API (api/main.py), bearer-auth
POST /api/hermes/audio body {as_person, source_text, voice_tier?} -> enforce tier gate + per-member monthly cap -> reformat -> TTS -> bed mix -> store MP3 (media store / R2) -> {ok, audio_url, audio_ref, remaining_quota}. Refuse with a clear message if the cap is hit or the tier is not entitled.
- Reuse the C17
POST /api/studio/draft (or a saved variant) to persist as a Studio record, attaching audio_ref.
make_audio tool {source_text, voice_tier?} -> calls the audio endpoint, returns the player + the "save to Studio?" offer. Fires only on an explicit user request. After delivering, Hermes asks the persist/share question (it does not auto-save or auto-share).
UI (web/app.js)
- A "Make this an audio" control on a Hermes message; an inline
<audio> player in the returned message; a follow-up prompt with "Save to Studio" / "Share" actions wired to C17 / C16.

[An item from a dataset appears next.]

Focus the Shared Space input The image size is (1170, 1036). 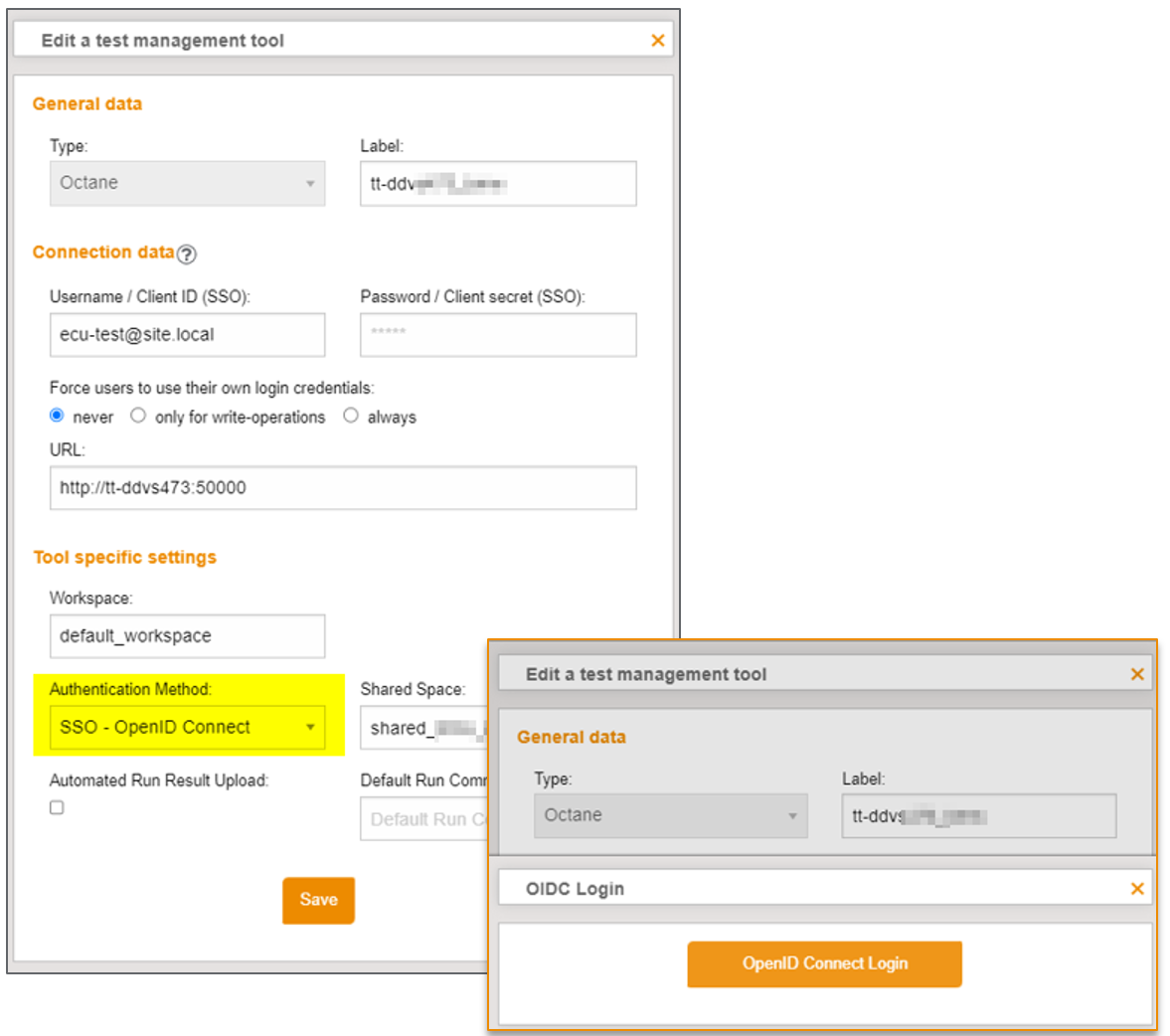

- Clean copy, no em dashes.
Dependencies / sequencing
- Build AFTER C16 + C17 (the action layer): C15 reuses
send_to_studio (persist) and send_to_person (share-in-app).
- TRUE public shareable LINK depends on C10 (R2 media public serving, currently 403). In-app share (push to Sol) works without it; a public link does not. Flag C10 as the blocker for public links; in-app sharing ships first.
Guardrails
- USER-INITIATED ONLY (render, save, and share each require an explicit user yes; Hermes never auto-renders, auto-saves, or auto-shares).
- TIER-GATED + HARD-CAPPED server-side (cost protection is not optional).
- DEMO UNTOUCHED. Chart-driven preserved (the audio is from the person's own reading). No em dashes.
Acceptance test
- Ask Hermes for an audio of a reading. It renders in the background and returns an inline player that actually plays.
- Hermes then asks whether to save it to the Studio as a shareable audio. Saying yes creates a Studio record with the audio attached.
- The per-member cap: after the cap is hit, a further request is refused with a clear message; the counter resets next cycle.
- A non-entitled tier is refused the feature.